And answer I do by retreating to the far, far northwestern corner of Illinois, which along with southwest Wisconsin, southeast Minnesota, and northeast Iowa is known as the Driftless Area.
This area derives its name from being unglaciated in a region that had many glacial episodes, going back nearly two million years to the Pleistocene Epoch.I feel fortunate, indeed, to be familiar with this area having friends and family living there now and once living there myself. It is an easy 3 hour drive from Chicago so for me it is a favorite get-away.
Having escaped the leveling effect of continental glaciers, the ancient land surface has been exposed to essentially continuous weathering and erosion. Several thousand feet of bedrock strata may have been removed during an overall span of some 243 million years. This erosion carved a series of deep valleys into the gently tilted bedrock formations with the Mississippi River Valley draining the entire region.

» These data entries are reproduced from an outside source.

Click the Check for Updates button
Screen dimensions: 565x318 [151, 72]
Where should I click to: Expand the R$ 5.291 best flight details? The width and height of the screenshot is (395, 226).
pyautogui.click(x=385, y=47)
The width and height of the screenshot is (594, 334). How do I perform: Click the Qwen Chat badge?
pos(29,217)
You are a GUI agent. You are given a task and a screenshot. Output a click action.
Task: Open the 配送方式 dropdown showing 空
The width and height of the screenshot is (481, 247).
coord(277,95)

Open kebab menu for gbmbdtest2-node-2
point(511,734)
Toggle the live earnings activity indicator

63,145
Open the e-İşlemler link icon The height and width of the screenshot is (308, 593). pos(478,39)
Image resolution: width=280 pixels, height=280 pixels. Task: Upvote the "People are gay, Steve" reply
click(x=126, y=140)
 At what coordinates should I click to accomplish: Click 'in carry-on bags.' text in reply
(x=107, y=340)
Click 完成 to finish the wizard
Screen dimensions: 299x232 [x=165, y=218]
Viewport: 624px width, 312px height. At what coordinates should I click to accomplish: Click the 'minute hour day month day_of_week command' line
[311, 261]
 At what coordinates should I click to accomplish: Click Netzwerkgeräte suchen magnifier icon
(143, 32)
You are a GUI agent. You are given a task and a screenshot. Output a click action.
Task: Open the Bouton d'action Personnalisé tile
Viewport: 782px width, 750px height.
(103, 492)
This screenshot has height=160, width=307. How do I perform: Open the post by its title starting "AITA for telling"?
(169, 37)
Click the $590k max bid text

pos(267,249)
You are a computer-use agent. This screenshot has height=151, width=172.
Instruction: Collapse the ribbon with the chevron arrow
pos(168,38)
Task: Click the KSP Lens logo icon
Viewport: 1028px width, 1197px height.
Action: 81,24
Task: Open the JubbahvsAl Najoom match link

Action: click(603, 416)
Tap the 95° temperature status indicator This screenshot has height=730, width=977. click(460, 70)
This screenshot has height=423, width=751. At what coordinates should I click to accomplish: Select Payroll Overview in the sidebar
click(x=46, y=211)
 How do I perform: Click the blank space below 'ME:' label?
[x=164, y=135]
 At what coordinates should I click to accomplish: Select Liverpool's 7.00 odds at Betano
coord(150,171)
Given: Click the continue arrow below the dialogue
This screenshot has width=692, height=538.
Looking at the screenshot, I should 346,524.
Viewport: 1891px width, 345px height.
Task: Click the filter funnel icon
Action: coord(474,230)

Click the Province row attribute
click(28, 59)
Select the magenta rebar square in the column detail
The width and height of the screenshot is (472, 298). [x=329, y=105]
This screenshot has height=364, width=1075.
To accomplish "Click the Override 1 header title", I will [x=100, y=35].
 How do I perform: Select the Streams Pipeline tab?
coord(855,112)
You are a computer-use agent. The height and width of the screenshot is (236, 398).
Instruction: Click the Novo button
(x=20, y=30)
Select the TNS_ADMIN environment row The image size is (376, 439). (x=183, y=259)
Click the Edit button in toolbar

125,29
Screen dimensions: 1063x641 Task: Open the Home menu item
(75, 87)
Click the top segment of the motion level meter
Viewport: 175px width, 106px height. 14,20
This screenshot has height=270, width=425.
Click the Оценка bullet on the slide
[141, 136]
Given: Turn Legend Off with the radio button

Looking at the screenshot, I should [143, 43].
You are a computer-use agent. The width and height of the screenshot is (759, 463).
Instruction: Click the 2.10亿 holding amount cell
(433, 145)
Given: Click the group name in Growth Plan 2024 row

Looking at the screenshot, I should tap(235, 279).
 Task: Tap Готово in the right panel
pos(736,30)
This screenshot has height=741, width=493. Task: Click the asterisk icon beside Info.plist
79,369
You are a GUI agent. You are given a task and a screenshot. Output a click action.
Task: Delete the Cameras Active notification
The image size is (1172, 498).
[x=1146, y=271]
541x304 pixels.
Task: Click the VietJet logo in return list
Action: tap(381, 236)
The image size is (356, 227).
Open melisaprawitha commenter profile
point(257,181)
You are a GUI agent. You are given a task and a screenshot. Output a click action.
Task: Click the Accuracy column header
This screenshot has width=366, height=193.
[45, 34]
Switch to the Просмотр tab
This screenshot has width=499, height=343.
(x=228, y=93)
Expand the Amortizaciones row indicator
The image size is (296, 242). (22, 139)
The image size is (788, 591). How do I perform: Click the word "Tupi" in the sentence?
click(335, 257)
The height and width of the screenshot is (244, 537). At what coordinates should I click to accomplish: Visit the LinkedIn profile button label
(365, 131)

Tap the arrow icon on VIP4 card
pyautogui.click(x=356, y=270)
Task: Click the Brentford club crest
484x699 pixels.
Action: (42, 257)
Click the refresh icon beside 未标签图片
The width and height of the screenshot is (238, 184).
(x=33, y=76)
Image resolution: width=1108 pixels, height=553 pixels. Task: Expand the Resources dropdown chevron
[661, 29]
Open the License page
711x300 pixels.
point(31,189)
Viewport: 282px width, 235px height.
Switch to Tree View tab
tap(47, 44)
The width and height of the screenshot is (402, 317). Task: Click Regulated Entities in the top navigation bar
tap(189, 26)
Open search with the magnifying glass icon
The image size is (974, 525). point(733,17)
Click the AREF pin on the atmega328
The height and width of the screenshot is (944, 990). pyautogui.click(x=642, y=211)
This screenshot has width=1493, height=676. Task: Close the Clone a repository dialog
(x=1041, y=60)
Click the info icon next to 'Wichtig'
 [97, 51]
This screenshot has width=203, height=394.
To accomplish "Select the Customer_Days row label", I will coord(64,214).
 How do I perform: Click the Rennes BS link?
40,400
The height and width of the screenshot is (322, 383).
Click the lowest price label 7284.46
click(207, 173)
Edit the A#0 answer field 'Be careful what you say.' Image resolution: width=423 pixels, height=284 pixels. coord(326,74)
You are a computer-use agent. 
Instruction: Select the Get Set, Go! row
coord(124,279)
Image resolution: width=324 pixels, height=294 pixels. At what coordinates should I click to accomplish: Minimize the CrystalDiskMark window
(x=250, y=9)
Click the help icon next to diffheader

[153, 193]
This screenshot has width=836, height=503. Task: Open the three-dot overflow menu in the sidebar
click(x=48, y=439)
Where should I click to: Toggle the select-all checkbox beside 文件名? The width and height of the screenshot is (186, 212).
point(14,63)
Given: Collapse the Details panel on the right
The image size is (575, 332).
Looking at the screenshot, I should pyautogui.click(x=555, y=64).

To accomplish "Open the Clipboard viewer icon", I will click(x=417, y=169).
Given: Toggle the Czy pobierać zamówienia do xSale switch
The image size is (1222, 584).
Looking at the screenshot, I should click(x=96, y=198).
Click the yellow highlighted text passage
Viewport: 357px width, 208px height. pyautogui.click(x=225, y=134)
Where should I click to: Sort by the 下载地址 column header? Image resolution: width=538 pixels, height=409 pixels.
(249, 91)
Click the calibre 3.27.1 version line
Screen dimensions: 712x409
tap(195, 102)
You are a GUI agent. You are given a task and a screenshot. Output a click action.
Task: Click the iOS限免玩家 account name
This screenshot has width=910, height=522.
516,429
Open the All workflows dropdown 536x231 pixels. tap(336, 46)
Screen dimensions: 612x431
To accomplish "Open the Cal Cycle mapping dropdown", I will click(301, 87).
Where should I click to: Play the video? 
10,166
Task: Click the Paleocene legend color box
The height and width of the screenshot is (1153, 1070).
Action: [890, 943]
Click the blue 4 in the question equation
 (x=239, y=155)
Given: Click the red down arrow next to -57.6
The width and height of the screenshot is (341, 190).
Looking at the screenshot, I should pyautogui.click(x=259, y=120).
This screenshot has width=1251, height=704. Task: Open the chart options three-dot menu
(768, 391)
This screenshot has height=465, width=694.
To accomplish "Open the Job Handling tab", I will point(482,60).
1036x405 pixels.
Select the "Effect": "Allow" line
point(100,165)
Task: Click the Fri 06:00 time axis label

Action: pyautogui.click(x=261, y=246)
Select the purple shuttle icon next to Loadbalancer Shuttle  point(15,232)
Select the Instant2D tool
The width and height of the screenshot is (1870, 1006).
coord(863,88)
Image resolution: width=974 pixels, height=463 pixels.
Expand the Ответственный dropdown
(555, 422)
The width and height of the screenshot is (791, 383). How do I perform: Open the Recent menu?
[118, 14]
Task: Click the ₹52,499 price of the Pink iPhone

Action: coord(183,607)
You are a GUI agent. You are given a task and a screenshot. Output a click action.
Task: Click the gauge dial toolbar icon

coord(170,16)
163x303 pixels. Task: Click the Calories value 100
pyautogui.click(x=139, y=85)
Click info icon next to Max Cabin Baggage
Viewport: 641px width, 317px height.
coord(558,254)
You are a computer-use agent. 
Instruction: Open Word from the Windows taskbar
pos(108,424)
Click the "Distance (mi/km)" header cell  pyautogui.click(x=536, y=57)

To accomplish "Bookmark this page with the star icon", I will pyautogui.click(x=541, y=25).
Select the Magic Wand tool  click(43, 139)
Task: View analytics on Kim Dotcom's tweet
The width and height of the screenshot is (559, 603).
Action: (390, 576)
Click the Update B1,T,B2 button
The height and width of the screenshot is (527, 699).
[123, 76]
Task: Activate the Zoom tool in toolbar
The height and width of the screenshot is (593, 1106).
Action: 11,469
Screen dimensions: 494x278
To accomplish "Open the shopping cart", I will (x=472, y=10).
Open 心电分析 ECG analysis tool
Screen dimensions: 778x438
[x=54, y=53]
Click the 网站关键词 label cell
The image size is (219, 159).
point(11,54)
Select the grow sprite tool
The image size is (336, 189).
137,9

On May 25th a friend and I took a driving and hiking tour of Apple River Canyon State Park and Mississippi Palisades State Park. They are within 30 miles of each other. Apple River Canyon is a small park of only 297 acres. Mississippi Palisades SP actually begins at the confluence of the little Apple and the mighty Mississippi. It is about 10 times larger at 2,350 acres consisting of upland woods, steep bluffs, caves, sink-holes and, of course, Ol' Man River himself. According to a park ranger, this is the least visited State Park in Illinois and that is a cryin' shame. Evidently it was over-run by meth-cooking outlaw motorcycle gangs for several years but more recently the authorities have won out. In the whole of both parks on an incredibly beautiful day we saw only one other human, a fisherman.
Any help identifying the wildflowers whose names I did not know or improperly named would be most appreciated. I hope this diary gave you a feel for my neck of the woods. There is great beauty when we don't just look but see. Thanks for stopping by.